— begin PAGE —
On 12/31/24 at 01:46am, Kairui Song wrote:
......snip.....
> ---
>  include/linux/swap.h |   3 +-
>  mm/swapfile.c        | 435 ++++++++++++++++++++++++-------------------
>  2 files changed, 246 insertions(+), 192 deletions(-)
> 
> diff --git a/include/linux/swap.h b/include/linux/swap.h
> index 339d7f0192ff..c4ff31cb6bde 100644
> --- a/include/linux/swap.h
> +++ b/include/linux/swap.h
> @@ -291,6 +291,7 @@ enum swap_cluster_flags {
>   * throughput.
>   */
>  struct percpu_cluster {
> +	local_lock_t lock; /* Protect the percpu_cluster above */
>  	unsigned int next[SWAP_NR_ORDERS]; /* Likely next allocation offset */
>  };
>  
> @@ -313,7 +314,7 @@ struct swap_info_struct {
>  					/* list of cluster that contains at least one free slot */
>  	struct list_head frag_clusters[SWAP_NR_ORDERS];
>  					/* list of cluster that are fragmented or contented */
> -	unsigned int frag_cluster_nr[SWAP_NR_ORDERS];
> +	atomic_long_t frag_cluster_nr[SWAP_NR_ORDERS];
>  	unsigned int pages;		/* total of usable pages of swap */
>  	atomic_long_t inuse_pages;	/* number of those currently in use */
>  	struct percpu_cluster __percpu *percpu_cluster; /* per cpu's swap location */
> diff --git a/mm/swapfile.c b/mm/swapfile.c
> index 7795a3d27273..dadd4fead689 100644
> --- a/mm/swapfile.c
> +++ b/mm/swapfile.c
> @@ -261,12 +261,10 @@ static int __try_to_reclaim_swap(struct swap_info_struct *si,
>  	folio_ref_sub(folio, nr_pages);
>  	folio_set_dirty(folio);
>  
> -	spin_lock(&si->lock);
>  	/* Only sinple page folio can be backed by zswap */
>  	if (nr_pages == 1)
>  		zswap_invalidate(entry);
>  	swap_entry_range_free(si, entry, nr_pages);
> -	spin_unlock(&si->lock);
>  	ret = nr_pages;
>  out_unlock:
>  	folio_unlock(folio);
> @@ -403,7 +401,21 @@ static void discard_swap_cluster(struct swap_info_struct *si,
>  
>  static inline bool cluster_is_free(struct swap_cluster_info *info)
— end PAGE —
— begin PROVIDED INFORMATION —
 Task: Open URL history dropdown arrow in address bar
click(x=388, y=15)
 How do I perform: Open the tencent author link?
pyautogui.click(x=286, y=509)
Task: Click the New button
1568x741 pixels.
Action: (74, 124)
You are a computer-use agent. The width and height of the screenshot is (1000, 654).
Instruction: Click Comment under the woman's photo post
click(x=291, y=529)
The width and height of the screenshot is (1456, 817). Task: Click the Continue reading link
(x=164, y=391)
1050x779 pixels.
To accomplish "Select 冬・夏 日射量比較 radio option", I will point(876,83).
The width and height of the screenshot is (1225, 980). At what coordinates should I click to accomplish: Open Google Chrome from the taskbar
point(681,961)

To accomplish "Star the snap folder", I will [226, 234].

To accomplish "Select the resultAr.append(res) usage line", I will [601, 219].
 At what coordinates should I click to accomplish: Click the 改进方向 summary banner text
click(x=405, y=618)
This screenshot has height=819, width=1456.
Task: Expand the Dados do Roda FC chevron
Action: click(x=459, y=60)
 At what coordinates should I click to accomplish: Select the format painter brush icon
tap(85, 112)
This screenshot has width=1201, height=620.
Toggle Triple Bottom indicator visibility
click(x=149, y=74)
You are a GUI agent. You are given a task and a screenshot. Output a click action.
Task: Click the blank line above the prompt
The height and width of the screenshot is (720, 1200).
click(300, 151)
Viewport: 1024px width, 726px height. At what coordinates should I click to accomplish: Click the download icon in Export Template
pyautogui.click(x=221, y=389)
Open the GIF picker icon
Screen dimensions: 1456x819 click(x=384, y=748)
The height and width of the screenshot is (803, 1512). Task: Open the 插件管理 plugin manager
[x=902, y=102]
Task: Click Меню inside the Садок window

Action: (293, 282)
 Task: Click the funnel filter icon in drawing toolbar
— end PROVIDED INFORMATION —
YOUR OBJECTIVE:
From the kernel patch above, copy out the passage from "On 12/31/24 at" up to and including "insertions(+), 192 deletions(-)".

FINAL ANSWER:
On 12/31/24 at 01:46am, Kairui Song wrote:
......snip.....
> ---
>  include/linux/swap.h |   3 +-
>  mm/swapfile.c        | 435 ++++++++++++++++++++++++-------------------
>  2 files changed, 246 insertions(+), 192 deletions(-)